The core architecture of this autoencoder is analogous to that of Pei et al. (2020), but differs by fixing the bias terms to zero instead of estimating them through training and choosing the identity function as activation functions instead of the rectified linear unit (ReLU) for the encoding layer and softmax for the decoding layer. The proposed autoencoder differs from the autoencoder proposed by Pancotti et al., (2024) in the orientation of the input matrix and in the depth of the encoding network. The latent representation in this study corresponds to the exposure matrix rather than the signature matrix, and the latent representation in this article is derived from a shallow encoding instead of a deep, non-linear encoding. An overview of the architectural differences of autoencoders proposed for mutational signature extraction can be seen in Table 1. Although all models described in Table 1 differ at various assumptions, they do share the common trait that decoding is performed in a single layer.

Table 1.
Overview of Architectural Differences and Similarities of Autoencoders Suggested for Mutational Signature Extraction

Encoder Interpretation Decoder

Model $n_{l}$ $ϕ$ Latent layer $n_{l}$ $ϕ$

AE-NMF 1 Linear Signatures 1 Linear

Pei et al. (2020) 1 ReLU Signatures 1 Softmax

Pancotti et al. (2024) 3 3×Softplus Exposures 1 Linear

	Encoder	Interpretation	Decoder
AE-NMF	1	Linear	Signatures	1	Linear
Pei et al. (2020)	1	ReLU	Signatures	1	Softmax
Pancotti et al. (2024)	3	3×Softplus	Exposures	1	Linear

$ϕ$ , activation function; n_l, number of layers; NMF, non-negative matrix factorization.

We will use “C-NMF” to refer to convex NMF optimized with the multiplicative updating steps derived by Ding et al. (2010) and use “AE-NMF” for the class of autoencoders constructed equivalently to C-NMF.

The encoded data matrix in AE-NMF and C-NMF, $V W_{1}$ , which is a convex combination of the columns of the data matrix, is interpreted as the basis matrix, H , in conventional NMF and hereby the interpretation of $W_{2}$ corresponds to that of W in conventional NMF. Specifically, within mutational signature analysis, this means that the signature matrix is a convex combination of the patients’ mutational profiles.

Though the interpretation of AE-NMF, C-NMF, and NMF is similar, there are still considerable differences between C-NMF, AE-NMF, and standard NMF. In particular, NMF estimates $N \cdot K + K \cdot M$ parameters, whereas AE-NMF and C-NMF estimates $2 \cdot (K \cdot N)$ parameters. As $K (N + M) < 2 K N \Leftrightarrow N + M < 2 N \Leftrightarrow M < N,$ (4)

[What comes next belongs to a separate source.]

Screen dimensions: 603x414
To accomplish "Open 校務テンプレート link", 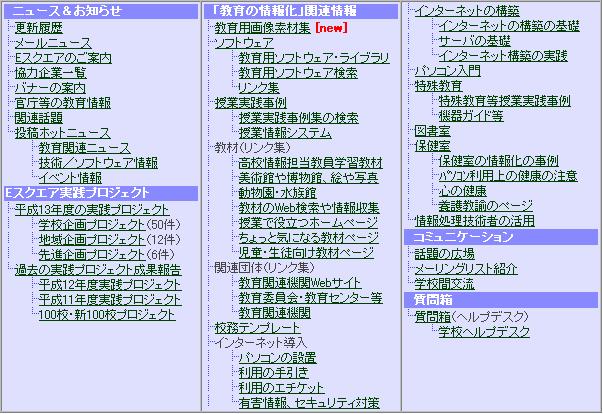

AE-NMF and C-NMF will estimate a larger number of parameters in the factor matrices than NMF when the number of observations N surpasses the number of features M, which is often the case within mutational signature extraction. Moreover, the computational complexity for training NMF with respect to the Frobenius norm is of order $n_{epochs} (NMK + K^{2} (N + M))$ , the updates for C-NMF is of order $N^{2} P + n_{epochs} (N^{2} K + K^{2} N)$ and the updates for AE-NMF is of the order $n_{epohcs} (2 N K M)$ . Thus, while NMF and AE-NMF scale linearly with the number of observations, C-NMF scales quadratically with the number of observations when optimizing with respect to the Frobenius norm. Detailed derivations of the computational complexities can be found in Section 1.1.1 in Supplementary Data (Ding et al., 2010).

3. RESULTS

For each cohort in both simulated and real cancer data, patients were divided into 30 training/test splits with the ratio of 80/20. De novo extractions by NMF and AE-NMF were performed on the training sets optimized with respect to both the Frobenius norm (mean squared error [MSE]) and the Kullback-Leibler divergence (KLD) according to the updates defined in Section 1.1 in Supplementary Data. The results generated from optimizing with respect to the MSE are reported in this section, but corresponding results for the KLD can be found in Section 2 in Supplementary Data. Refits on the test sets were performed according to Section 1.1.5 in Supplementary Data, yielding the test errors. All training was performed with a relative tolerance of $10^{- 10}$ as convergence criteria, and AE-NMF was optimized using a learning rate of $η = 10^{- 4}$ . The choice of optimizer, learning rate, and tolerance was decided based on test runs, and deemed satisfactory once we observed that all three models converged toward similar minima. The average cosine similarity (ACS) between two given signature matrices as well as the signature consistency (SC) were calculated according to the methodology described in Sections 1.1.2, 1.1.3, and 1.1.4 in Supplementary Data.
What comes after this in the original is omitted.